Że staramy się nawzajem wyłapać błędy jakie popełniamy.
A teraz idę dokopać mojemu lenistwu, czyli trening kenpo.

  • AnielaKowalik

    AnielaKowalik

    24 lutego 2013, 07:43

    Ja niestety mam figurę po mojej mamie - mała i okrągła, z tym, że ona waży teraz 20 kg mniej ode mnie :( Ale dorównam, dorównam, dzięki vitalii i Wam dziewczyny. Także dzięki Tobie Gruszkin :)

  • piekna.i.mloda

    piekna.i.mloda

    24 lutego 2013, 00:29

    faceci jakos w ogole latwiej chudna.... moj tez schudl 14 kg bez wysilku. To niesprawiedliwe! :))

  • NaDukanie

    NaDukanie

    23 lutego 2013, 20:43

    U mnie odwrotnie,tata wieczny sportowiec,mama szczupła,siostra schudła 55kg.
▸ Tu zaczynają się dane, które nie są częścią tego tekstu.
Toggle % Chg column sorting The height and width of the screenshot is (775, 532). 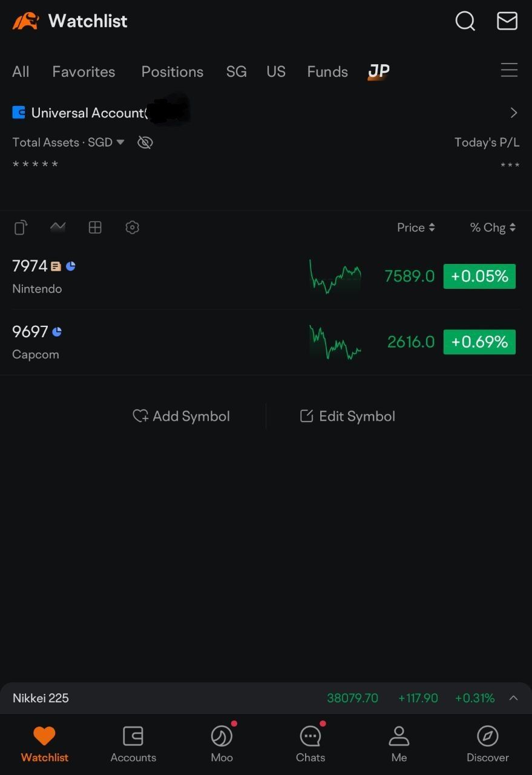[x=493, y=228]
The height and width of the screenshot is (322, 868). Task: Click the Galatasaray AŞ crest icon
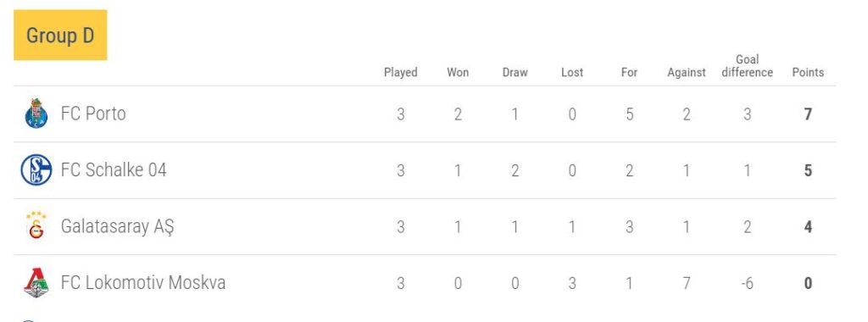click(x=36, y=225)

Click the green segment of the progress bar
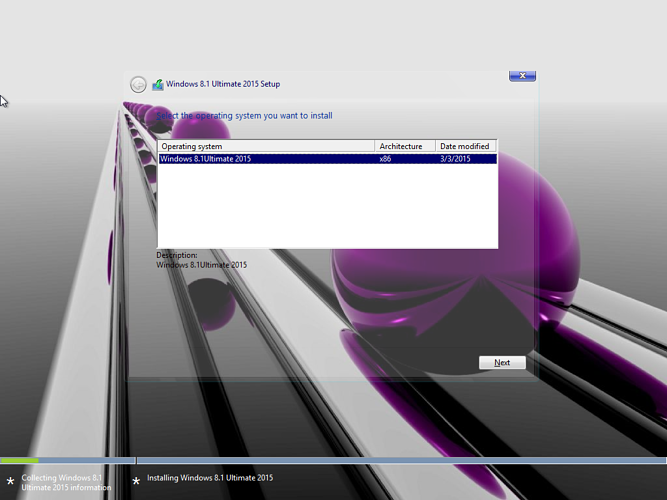point(19,461)
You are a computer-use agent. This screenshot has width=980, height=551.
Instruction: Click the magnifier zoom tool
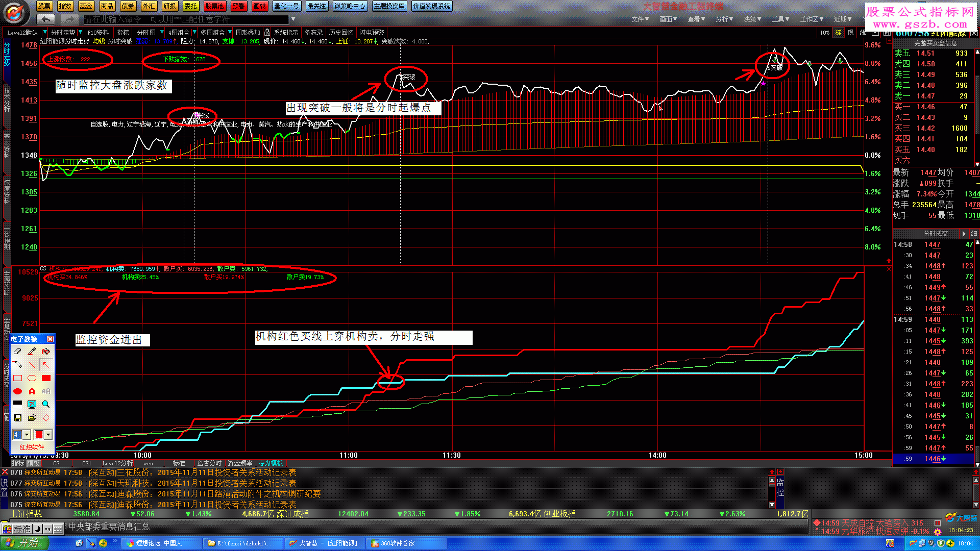(46, 404)

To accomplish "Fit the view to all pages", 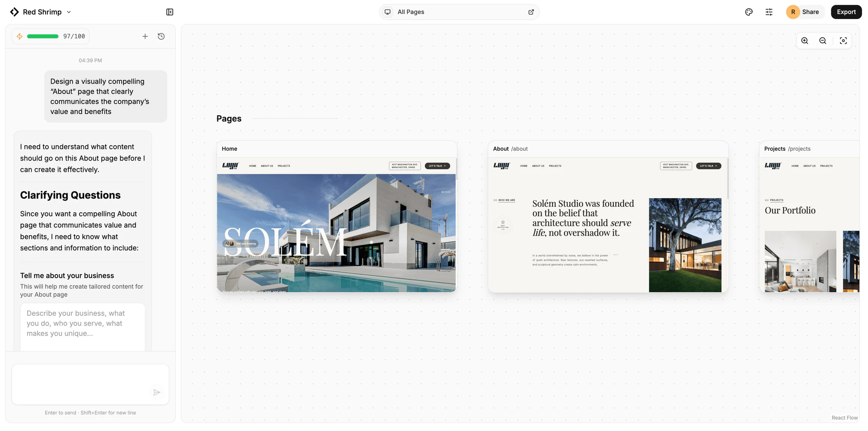I will [x=843, y=40].
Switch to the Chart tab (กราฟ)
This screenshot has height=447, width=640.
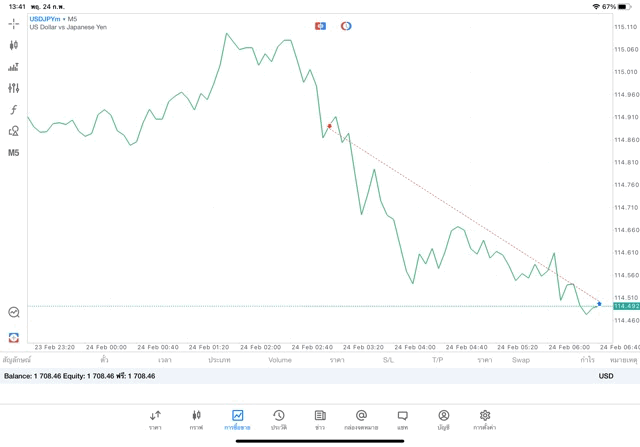196,420
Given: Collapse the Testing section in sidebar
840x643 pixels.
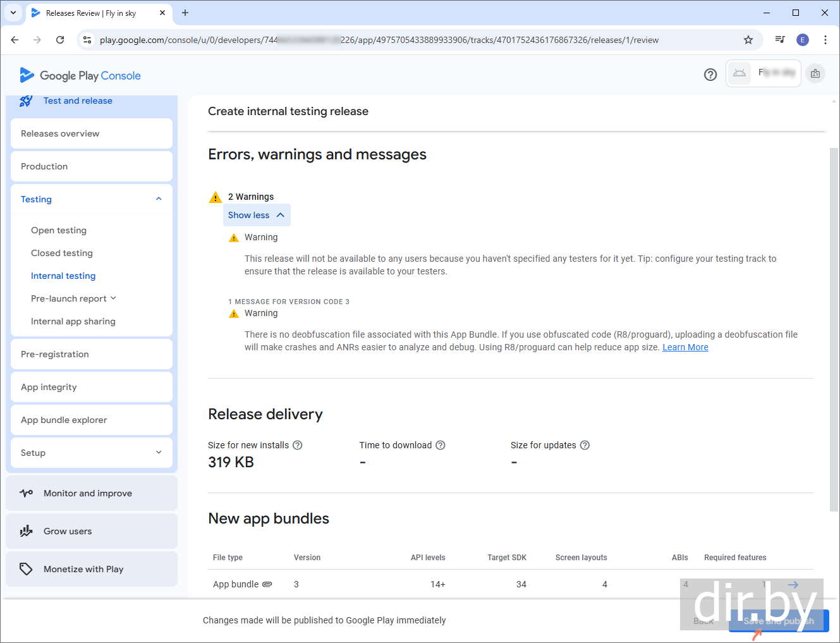Looking at the screenshot, I should [159, 199].
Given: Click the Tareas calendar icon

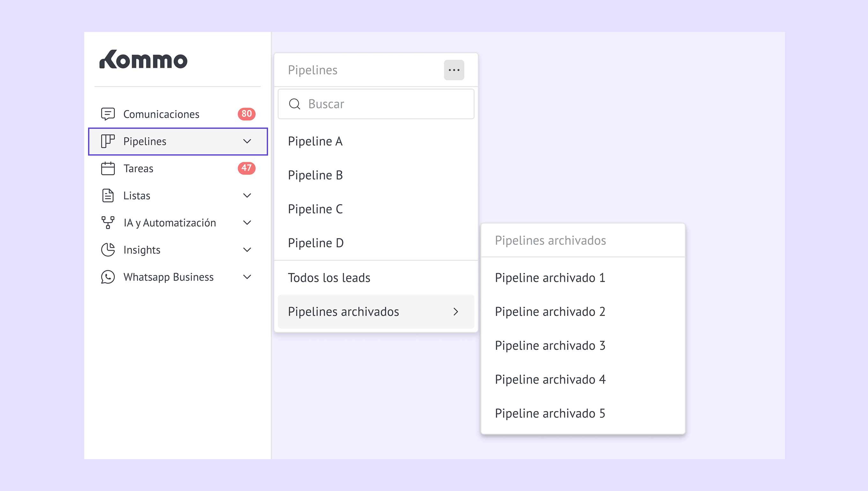Looking at the screenshot, I should 108,168.

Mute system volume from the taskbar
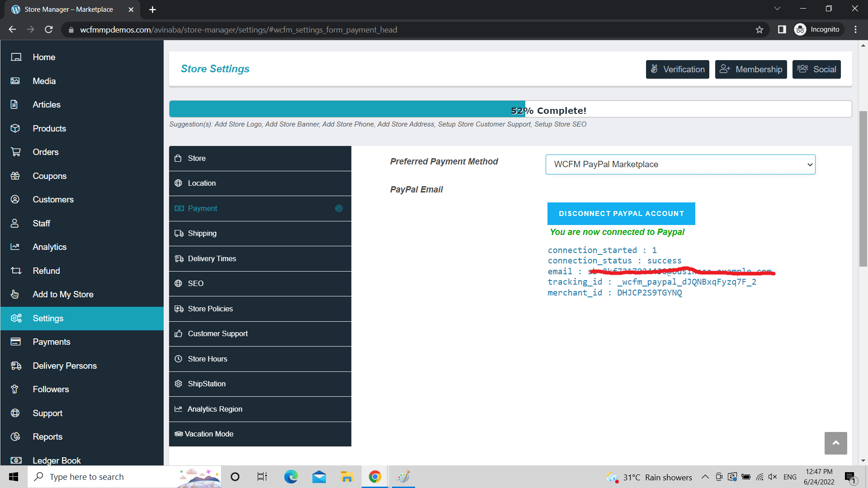pos(773,477)
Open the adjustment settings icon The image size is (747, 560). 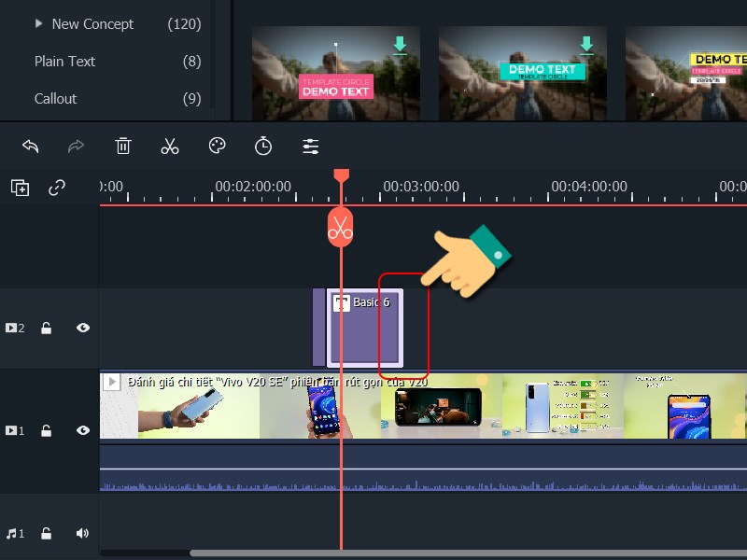[x=310, y=147]
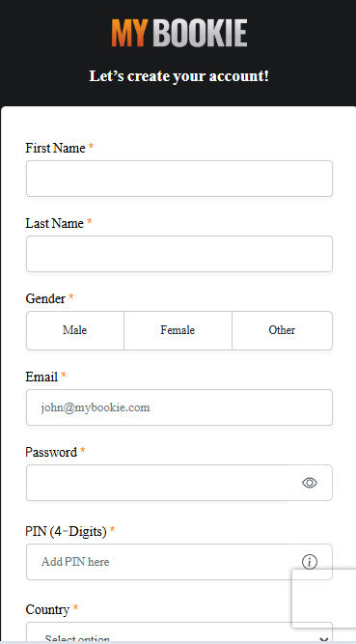
Task: Click the reCAPTCHA badge
Action: [x=324, y=599]
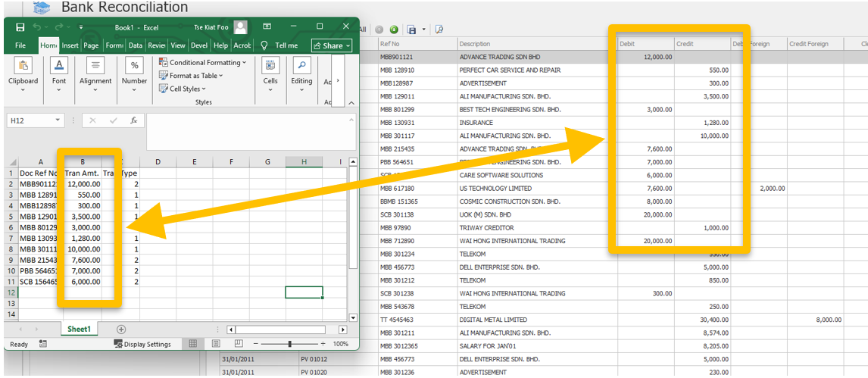868x378 pixels.
Task: Click Display Settings in status bar
Action: 142,344
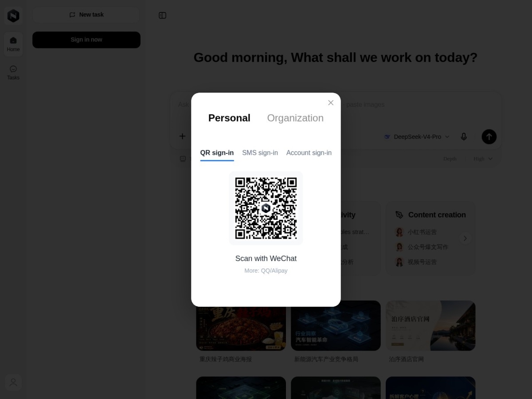Click the plus attachment icon

(182, 136)
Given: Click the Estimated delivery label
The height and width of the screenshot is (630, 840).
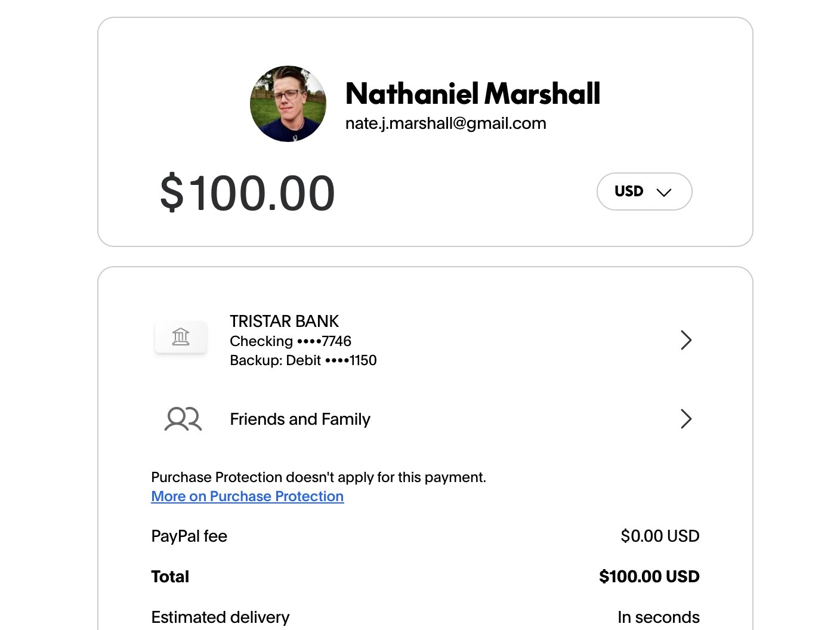Looking at the screenshot, I should [220, 617].
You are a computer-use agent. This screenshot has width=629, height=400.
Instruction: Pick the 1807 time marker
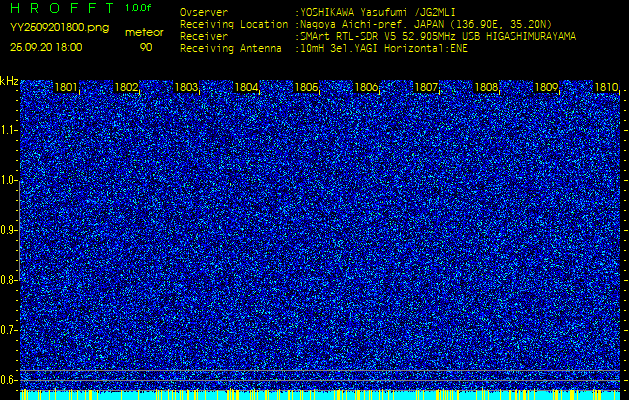point(426,88)
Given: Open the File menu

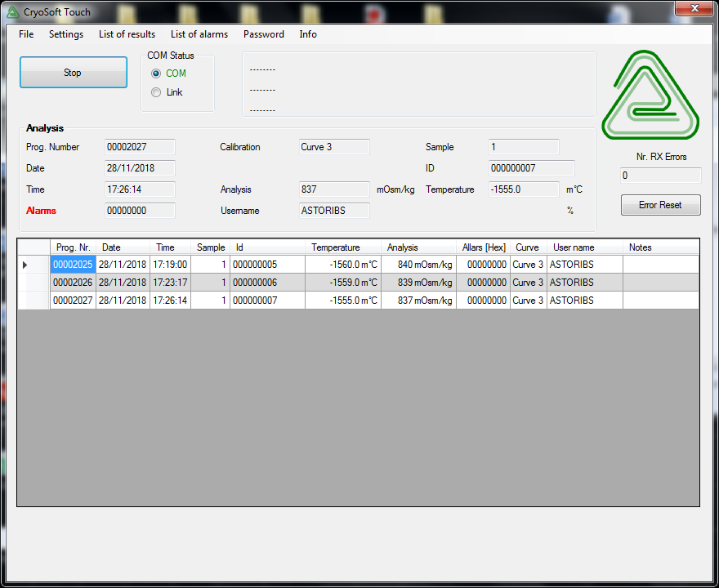Looking at the screenshot, I should point(25,34).
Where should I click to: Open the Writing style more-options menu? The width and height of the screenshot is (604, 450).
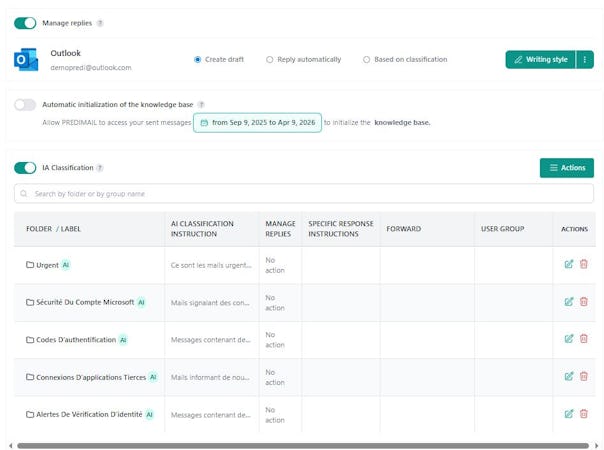(x=585, y=60)
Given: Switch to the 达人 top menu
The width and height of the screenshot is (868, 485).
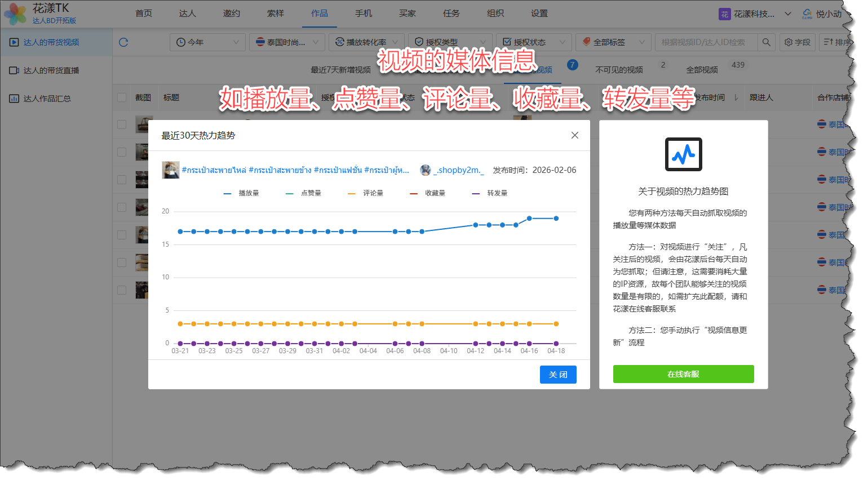Looking at the screenshot, I should pyautogui.click(x=187, y=14).
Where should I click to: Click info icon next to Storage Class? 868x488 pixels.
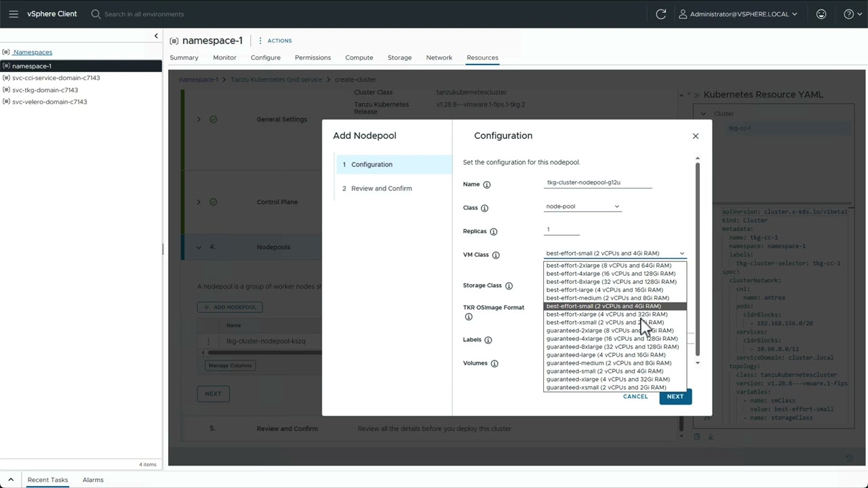click(x=509, y=286)
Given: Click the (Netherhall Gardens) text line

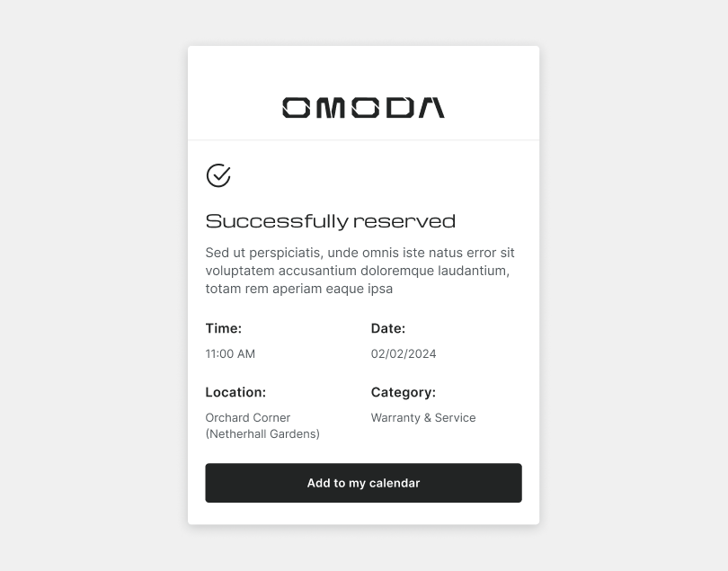Looking at the screenshot, I should [x=262, y=433].
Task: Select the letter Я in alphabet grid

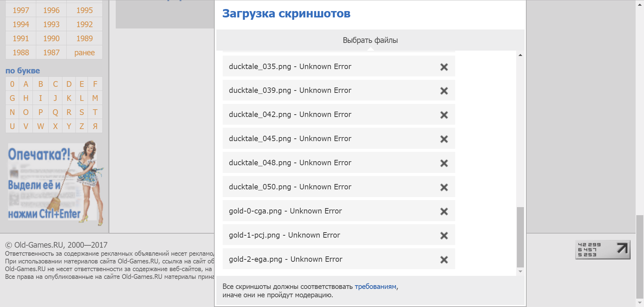Action: click(95, 126)
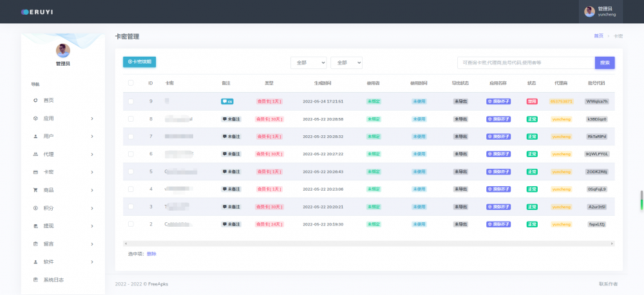Viewport: 644px width, 295px height.
Task: Check the checkbox for row ID 9
Action: (131, 101)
Ja czuje straszne ciśnienie,ale już nie odchudzanie ale na wypracowanie sylwetki dlatego P90X jest dla mnie idealne. Podziwiam cie ze dajesz rade... Ja dopiero 2gi tydzien,ale prawda jest ze dni z P90X szybko leca.

  • gruszkin

    gruszkin

    23 lutego 2013, 16:32

    Oczywiście, że dla siebie. Rodzina mnie akceptuje, czuję się kochana i otoczona troską. To ja się ze sobą nie czuję dobrze jak mi się wszędzie wszystko wylewa. Jak nie mogę kupować ciuchów, które mi się podobają. Jak dostaję zadyszki. Chcę polubić aparat fotograficzny i kamerę.

  • Kasia2701

    Kasia2701

    23 lutego 2013, 16:06

    Ja jeszcze nie myślałam co dalej jak dojdę do celu, mam nadzieje że nie będę musiała wszystkiego ograniczać :)) Będziemy się martwić jak dojdziemy do celu, ale ja tak sobie myślę że nie zrezygnuje z pamiętnika. Chociaż wy będziecie na dymną czuwać i do pionu stawiać jak by co:))) Dobrze ci idzie, pamiętaj że się odchudzasz tylko dla siebie a nie dal rodziny:) TRZYMAM KCIUKI

  • efka55

    efka55

    23 lutego 2013, 16:00

    Ja mam bliźniaczkę, ona 40 a ja 50+. W dzieciństwie karmione byłyśmy jednakowo. To ja byłam zawsze aktywniejsza, to ja mniej jadłam i nic z tego. Taki mamy garnitur genowy jaki się bozi zaczerpnął z mieszaniny przodków. Pozostaje tylko walka...

  • AMORKA.dorota

    AMORKA.dorota

    23 lutego 2013, 15:14

    ja mam wrażenie ,że też dopasowuję sie do rodziny męża,gdzie rozmiary wielkie,ale szkoda,że on nie do mojej,bo u nas wszyscy szczupli...pozdrawiam.